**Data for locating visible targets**
◇ ◇ ◇ ◇

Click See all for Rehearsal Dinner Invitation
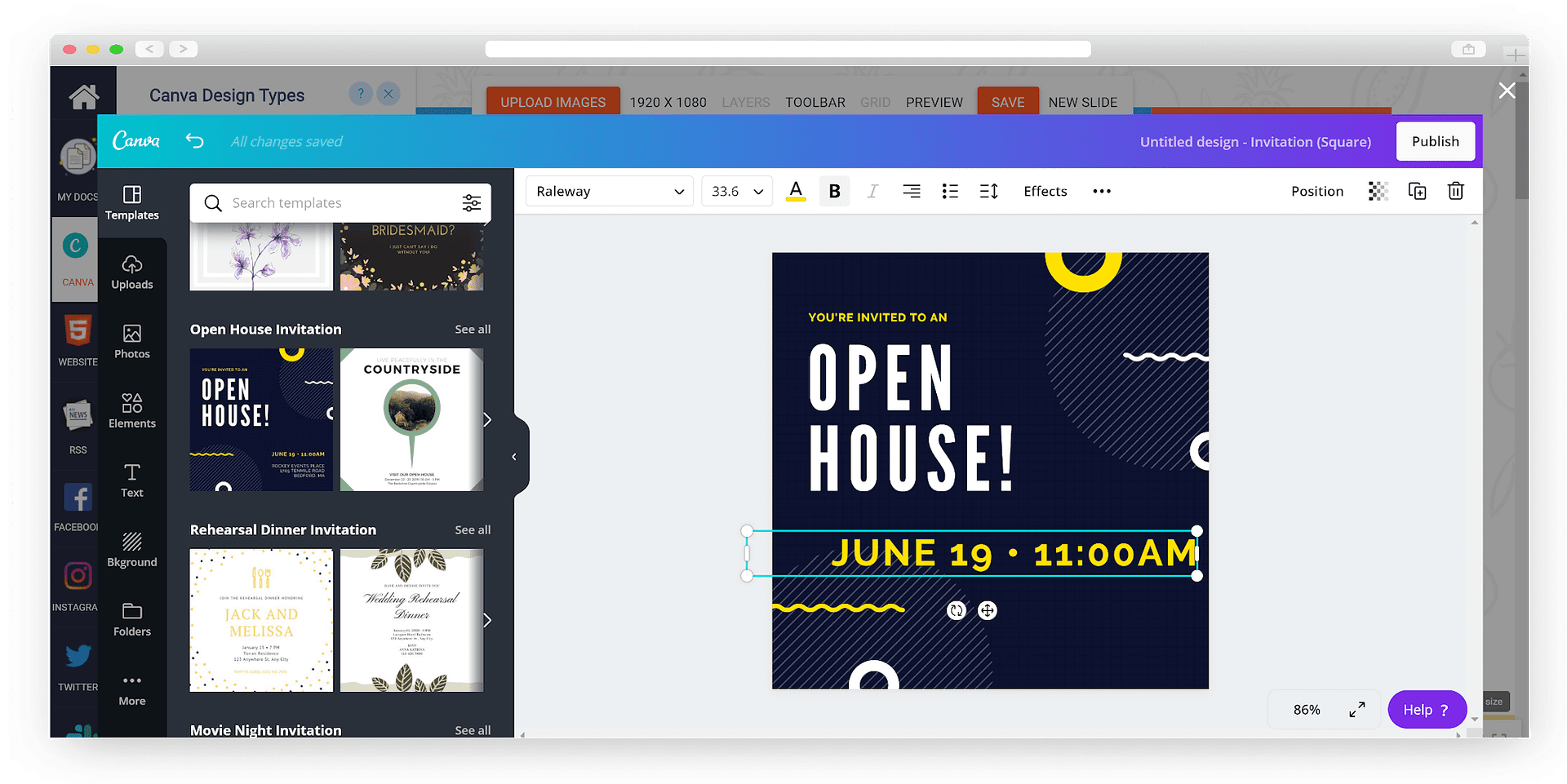Viewport: 1567px width, 784px height. click(x=473, y=529)
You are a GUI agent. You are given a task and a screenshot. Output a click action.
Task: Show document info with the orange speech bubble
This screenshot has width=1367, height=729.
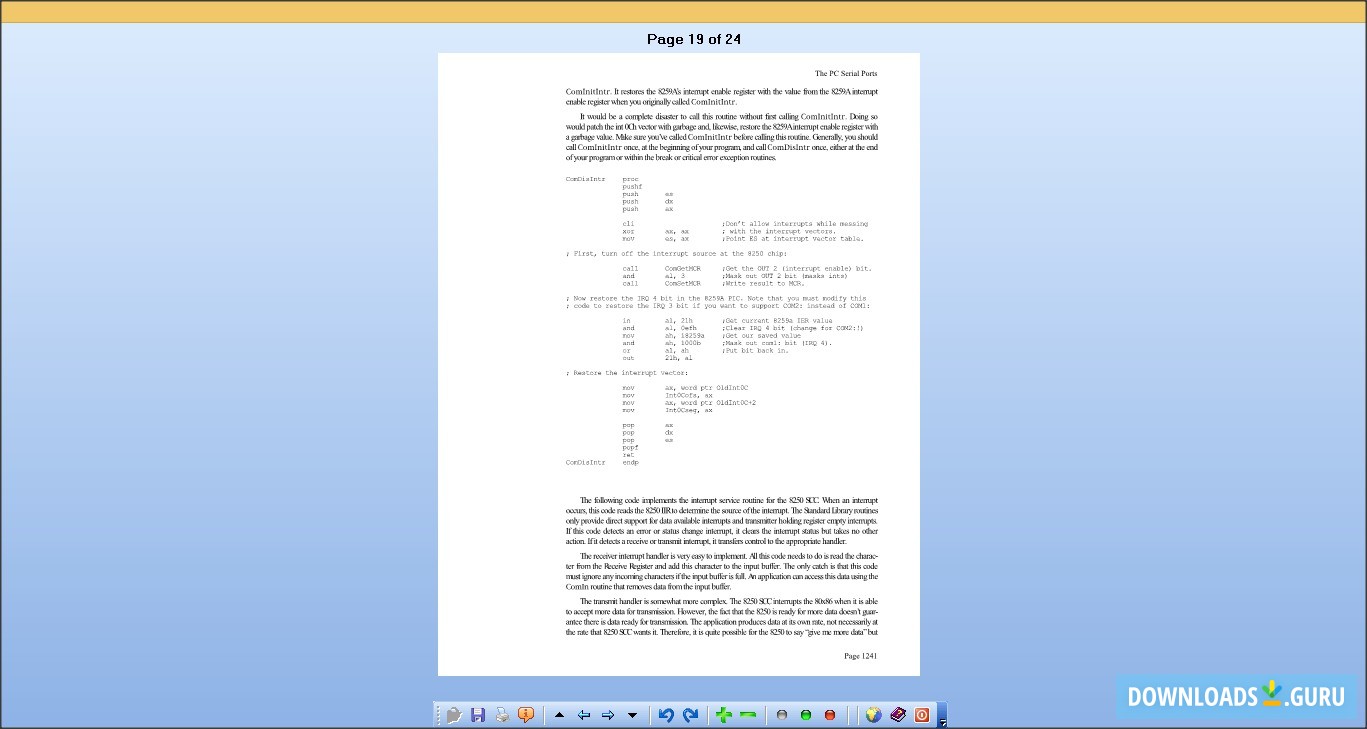point(524,714)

◇ ◇ ◇ ◇

**Written exercise**
Retype every line of all the items above verbatim, leaving out the pictures.

**The completed task**
Click See all for Rehearsal Dinner Invitation
Viewport: 1567px width, 784px height. click(x=473, y=529)
You are a GUI agent. You are given a task and a screenshot. Output a click action.
Task: Show document info with the orange speech bubble
This screenshot has width=1367, height=729.
point(524,714)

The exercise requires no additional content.